AIM OF THE TASK — Copy the text on integrated health areas in Asir, starting with "1. Mauger T." and going on through "review, 1990, 15:9-11.", and change "Baltimore" to "Philadelphia".

TEXT SEGMENT —
>>>>>

The General Directorate of Health in Asir maintains responsibility for the overall health policies that are to be implemented by the integrated health areas. The administration allocates finances; the peripheral administration then establishes a budget for running the health services in the area. Funds are used to run the integrated health area hospital, primary health care centres, disease control programmes and environmental health services, which are responsibilities delegated to the peripheries. Workforce requirements for the integrated health areas are their own responsibility.

A special training unit was set up within each integrated health area to train the entire health team (which was not the case before). Technical in-service courses are given by technical staff for integrated health areas. The integration process has allowed for upgrading the training process in primary health care. It is now possible to use the facilities of the district hospital in terms of spacious rooms, trainers, specialists, better housing conditions and audiovisual materials. Technical supervisors in the integrated health areas, although fully responsible for implementing such programmes on their own, can seek the help of the parent departments.

Maintenance of buildings, equipment and facilities is done by the peripheral administrations for decentralized facilities.

Recently, a law on the organization of territorial administration in Saudi Arabia was enacted. The law defines the territorial divisions of regions and specifies the authorities responsible for their administration. The territories of Asir mentioned in the law are almost the same as the integrated health areas defined by Asir General Directorate of Health Affairs a few years ago.

Effects of integration on multisectoral activities

Integration has brought different sectors of the various governmental administrations into closer cooperation; intersectoral coordination has become much easier than before. Any local problem (e.g. related to water, municipalities, agriculture, education) can be solved rapidly and efficiently without having to communicate with the central health authorities in Abha.

At the community level, integration has meant that the specific needs of the community have a better chance of being met; they are undoubtedly voiced more frequently. In short, integration has acted as a catalyst to community involvement and collaboration with communities and community groups has increased.

Advantages of integration

In conclusion, the following improvements in the health services have been noted:

Decisions are properly and more easily taken in each integrated area.

There is more effective management and greater control of activities.

Users participate more in the control of services.

Services are adapted to each group and its health needs.

The administrative load of Asir General Directorate of Health Affairs has decreased.

Administrators at the primary health care level are better utilized, thus allowing the technical health workers to do their original jobs.

Technical personnel (physicians, nurses, technicians) are better utilized and more easily transferred from primary health care to the hospital and vice versa.

Resources, drugs, equipment and furniture are better utilized and exchanges between the hospital and primary health care are now feasible.

There is greater support of the referral system.

References

  1. Mauger T. Undiscovered Asir. London, Stacy International, 1993.
  2. Mills A et al. Health system decentralization. Concepts, issues and country experience. Geneva, World Health Organization, 1990.
  3. Rakich JS, Longest BB, Darr K. Managing health services organizations. 3rd ed. Baltimore, Health Professional Press, 1992.
  4. Buzzell RD. Is vertical integration profitable? Harvard business review, 1983, 61:997-9.
  5. Clement JP. Vertical integration and diversification of acute care hospitals: conceptual definitions. Hospital and health services administration, 1988, 33:100-3.
  6. Conard DA, Dowling WL. Vertical integration in health services: theory and managerial implications. Health care management review, 1990, 15:9-11.
  7. District health systems: global and regional review based on experience in various countries. Geneva, World Health Organization, 1995 (WHO document No. WHO/SHS/DHS/95.1).

<<<<<

DATA LISTING —
>>>>>

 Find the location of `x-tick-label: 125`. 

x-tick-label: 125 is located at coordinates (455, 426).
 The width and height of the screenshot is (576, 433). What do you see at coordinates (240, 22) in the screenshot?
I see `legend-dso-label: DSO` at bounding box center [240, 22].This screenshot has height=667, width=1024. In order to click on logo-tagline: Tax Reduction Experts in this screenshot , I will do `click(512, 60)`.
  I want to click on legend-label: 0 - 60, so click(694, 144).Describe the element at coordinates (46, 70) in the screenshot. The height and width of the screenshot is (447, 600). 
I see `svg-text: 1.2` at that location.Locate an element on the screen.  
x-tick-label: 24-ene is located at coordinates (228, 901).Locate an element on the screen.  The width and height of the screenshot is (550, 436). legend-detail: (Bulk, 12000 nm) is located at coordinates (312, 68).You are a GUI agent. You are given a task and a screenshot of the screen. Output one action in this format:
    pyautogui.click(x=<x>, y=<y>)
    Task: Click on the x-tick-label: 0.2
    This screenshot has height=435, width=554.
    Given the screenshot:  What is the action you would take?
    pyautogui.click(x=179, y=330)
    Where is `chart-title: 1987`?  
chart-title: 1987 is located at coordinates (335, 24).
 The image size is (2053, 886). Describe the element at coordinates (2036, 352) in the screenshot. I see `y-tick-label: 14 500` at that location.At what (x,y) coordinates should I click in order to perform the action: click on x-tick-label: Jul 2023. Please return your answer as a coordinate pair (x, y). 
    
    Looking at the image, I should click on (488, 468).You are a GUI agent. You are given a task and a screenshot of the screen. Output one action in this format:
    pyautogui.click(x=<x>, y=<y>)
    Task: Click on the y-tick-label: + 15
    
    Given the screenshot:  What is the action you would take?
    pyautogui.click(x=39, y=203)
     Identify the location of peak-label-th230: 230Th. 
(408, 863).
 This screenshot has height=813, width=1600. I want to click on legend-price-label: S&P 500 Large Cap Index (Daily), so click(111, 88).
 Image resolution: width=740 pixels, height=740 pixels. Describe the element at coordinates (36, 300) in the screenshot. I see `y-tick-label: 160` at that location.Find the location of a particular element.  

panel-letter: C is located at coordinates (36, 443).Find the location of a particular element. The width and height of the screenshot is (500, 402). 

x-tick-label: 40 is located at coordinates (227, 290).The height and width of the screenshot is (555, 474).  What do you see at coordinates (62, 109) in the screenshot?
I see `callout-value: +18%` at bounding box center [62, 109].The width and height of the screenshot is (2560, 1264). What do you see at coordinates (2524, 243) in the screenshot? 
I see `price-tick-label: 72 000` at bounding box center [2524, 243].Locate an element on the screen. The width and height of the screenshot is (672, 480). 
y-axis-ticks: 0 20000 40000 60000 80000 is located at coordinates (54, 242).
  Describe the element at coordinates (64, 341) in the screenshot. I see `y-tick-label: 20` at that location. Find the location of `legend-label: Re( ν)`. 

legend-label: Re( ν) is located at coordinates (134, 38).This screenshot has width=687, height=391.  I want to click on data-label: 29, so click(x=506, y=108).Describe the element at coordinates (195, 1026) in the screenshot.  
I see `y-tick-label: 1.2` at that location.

<<<<<

RESPONSE BELOW —
1. Mauger T. Undiscovered Asir. London, Stacy International, 1993.
  2. Mills A et al. Health system decentralization. Concepts, issues and country experience. Geneva, World Health Organization, 1990.
  3. Rakich JS, Longest BB, Darr K. Managing health services organizations. 3rd ed. Philadelphia, Health Professional Press, 1992.
  4. Buzzell RD. Is vertical integration profitable? Harvard business review, 1983, 61:997-9.
  5. Clement JP. Vertical integration and diversification of acute care hospitals: conceptual definitions. Hospital and health services administration, 1988, 33:100-3.
  6. Conard DA, Dowling WL. Vertical integration in health services: theory and managerial implications. Health care management review, 1990, 15:9-11.